**Zu erledigende Aufgaben:**
A - Welches Gewicht hat der Zoom H8 inklusive Batterien laut dem Testbericht zum Zoom H8?
B - Führe den Testbericht zum Zoom H8 ab seinem letzten Satz fort.

**Dokument:**
---*---
Spuren-Überflieger mit SciFi-Optik
Wohl kaum ein anderer Name ist mit dem Bereich Field- bzw. Handy-Recorder verbunden wie die japanische Firma ZOOM. Eine konsequente Produktpolitik über Jahrzehnte hat den Namen quasi als Referenz in diesem Segment etabliert und zu einer reichhaltigen Auswahl an Recordern sowohl im Consumer- als auch im Pro-Bereich geführt. Das neuste Schlachtschiff hört auf die Bezeichnung Zoom H8 und setzt insbesondere in Sachen Spurenvielfalt neue Maßstäbe.
Das Konzept des Zoom H8
Zoom Recorder hatten bzgl. ihrer optischen Erscheinung schon immer die Prämisse „Erscheinung folgt Konzeption“, von daher ist man einiges gewohnt aus dem Land der aufgehenden Sonne. Was Zoom sich jedoch bei dem H8 erlaubt haben, setzt dem Ganzen in der Tat die Krone auf. Bei den Abmessungen von 116,4 x 163,3 x 48,6 mm (B x T x H) ohne Mikrofon kann man wirklich nicht mehr von einem Handy-Recorder sprechen, sondern muss zumindest in die portable Abteilung übergehen. Das Gehäuse ist aus Kunststoff gefertigt und hinterlässt einen ordentlichen Eindruck. Für alle Kritiker, die sich ein Metallgehäuse gewünscht hätten, gebe ich zu bedenken, dass der Recorder inklusive der Batterien bereits jetzt über ein Gewicht von knapp 600 g verfügt, was sich bei einem massiven Metallgehäuse wohl noch mal erhöhen würde und den Handeinsatz des Recorders ab einem gewissem Zeitfaktor in eine moderate Fitnessübung im Bizepsbereich transformieren würde.
Der erste Eindruck
Der Recorder weckt auf den ersten Blick in der Tat vielerlei Assoziationen mit SciFi-Filmen, -Serien aller Art, wobei sich jeder User spontan an mindestens einen Star Wars oder Star Trek Charakter erinnern wird, sobald er das Produkt in der Hand hält. Allerdings vermittelt bereits der erste Eindruck die große Flexibilität des Produktes, was sich im Laufe des Testes noch herausstellen sollte. Grob formuliert ist der Zoom H8 in drei Bereiche unterteilt. Zum einen haben wir die „Untertassensektion“ (haha … geht schon los), nein, war nur Spaß, es handelt sich vielmehr um den unteren Bereich, der einen farbigen Touchscreen, die Steuerungstasten, die Audioausgänge und die SD-, SDHC- oder SDXC-Karte (kompatibel mit bis zu 512 GB Kapazität) beherbergt.
---*---
**Verfügbare Daten:**
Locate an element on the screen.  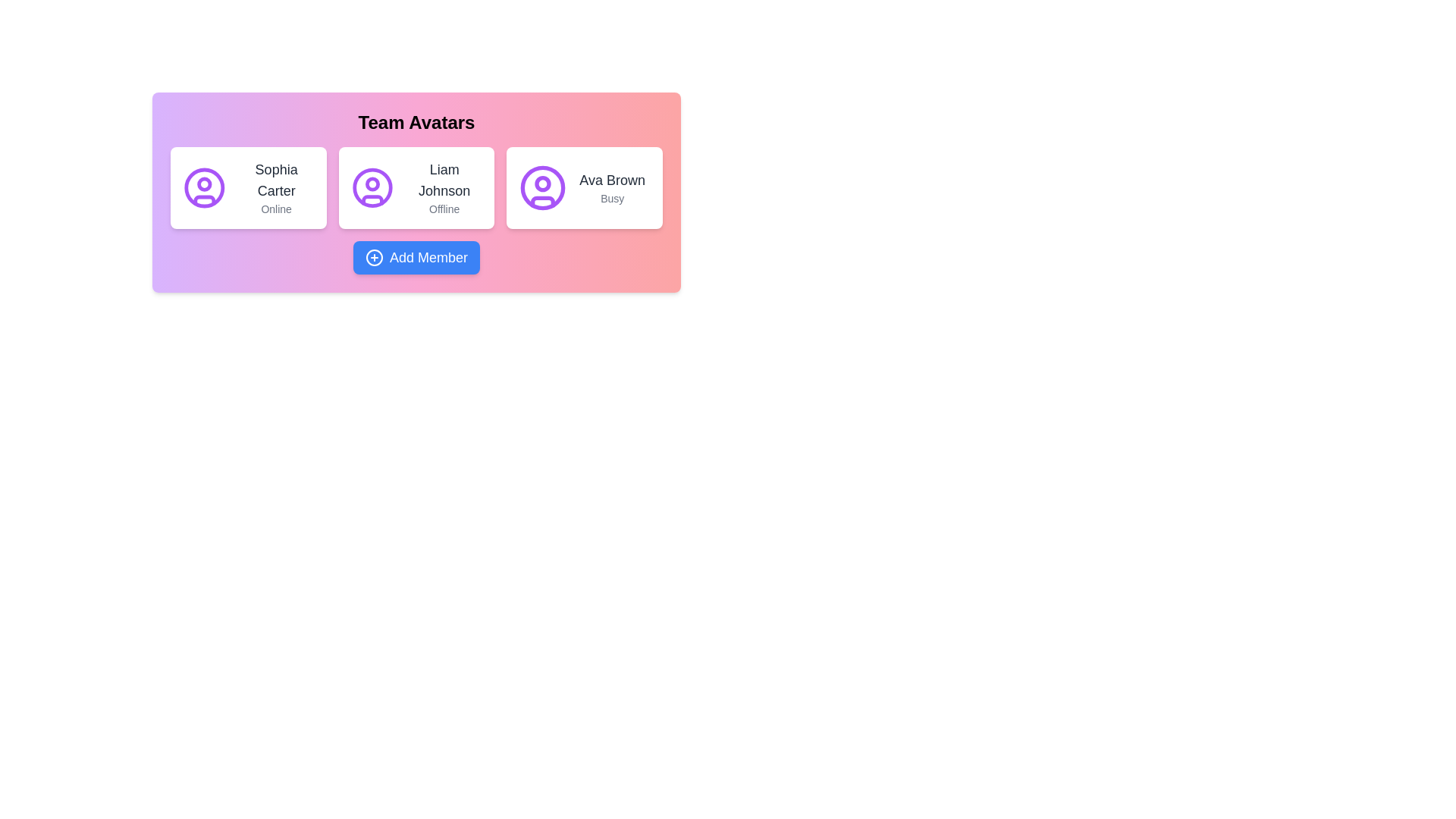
---*---
**Ergebnisse je Aufgabe:**
A - Knapp 600 g.

B -
Eine Besonderheit des Zoom H8 ist die Tatsache, dass man den Mikrofonaufsatz je nach Einsatzgebiet wechseln kann. Bei Auslieferung ist der XYH-Aufsatz enthalten, der ein X/Y-Mikrofon mit 2 Kondensatorkapseln enthält und einen variablen Winkel zwischen 90 und 120 Grad zulässt. Es können jedoch noch weitere Mikrofonaufsätze hinzugekauft werden, als da wären ein Mono/Stereo-Richtmikrofon (MGH-6, SSH-6), ein MS-Mikrofon (MSH-6) und ein weiteres X/Y-Mikrofon mit Druckgradientempfängern (MYH-5). Des Weiteren gibt es weitere V2-Aufsätze, zum Beispiel einen Stereo-Aufsatz mit drehbaren Kapseln für X/Y- und A/B-Aufnahmen (XAH-8), ein Ambisonic-Mikrofon (VRH-8) und einen Eingangsexpander (EXH-8), der den H8 um vier weitere XLR-Eingänge erweitert. Die jeweiligen Kapseln werden einfach aufgesteckt und hinterlassen allesamt einen massiven Eindruck. Um den Steckport bei Nichtbenutzung vor Verschmutzung oder ähnlichem zu schützen, kann man eine mitgelieferte Abdeckung auf dem Slot anbringen.
In Sachen Lieferumfang geht es für Zoom Verhältnisse sehr spartanisch zu. Lediglich vier Batterien, Typ AA, und der XYH-Mikrofonaufsatz liegen dem Recorder bei. Alles Weitere, was man sich wünschen würde, wie zum Beispiel eine Transporttasche, ja selbst existentielle Artikel wie ein USB-Kabel oder die Speicherkarte sucht man leider vergebens. Stattdessen gibt es noch ein fünfsprachiges Handbuch und zwei Lizenzkarten für Wavelab Cast und Cubase LE.
Das Mittelstück
Sowohl optisch als auch vom Funktionsumfang her fällt das Mittelstück des Zoom H8 ins Auge. Die Kanäle 1 bis 4, deren XLR-Anschlüsse jeweils in der Diagonale des Mittelstücks platziert wurden, sind reine Mikrofoneingänge und verfügen jeweils über einen Record-Taster und ein -20 dB Pad. Die Kanäle A und B, die sich in der X-Achse befinden, wurden mit einer Kombibuchse ausgerüstet und haben anstatt der Pad Schaltung die Wahlmöglichkeit einer hochohmigen Anpassung. Alle sechs Eingänge haben jeweils getrennte Gain-Regler und können bei Bedarf mit +24/+48 V Phantomspeisung beschickt werden.
Am mitgelieferten Mikrofonaufsatz befindet sich ein zusätzlicher 3,5 mm Stereo-Miniklinkeneingang, der allerdings nicht separat in seiner Vorverstärkung regelbar ist, d.h. der Zoom H8 verfügt in seiner Grundausstattung über bis zu 12 verschiedene Eingangssignale, sofern man die Stereospur und die um 12 dB reduzierte Sicherheitsspur hinzurechnet. Ein Wert, der in dieser Leistungsklasse wahrlich Maßstäbe setzt.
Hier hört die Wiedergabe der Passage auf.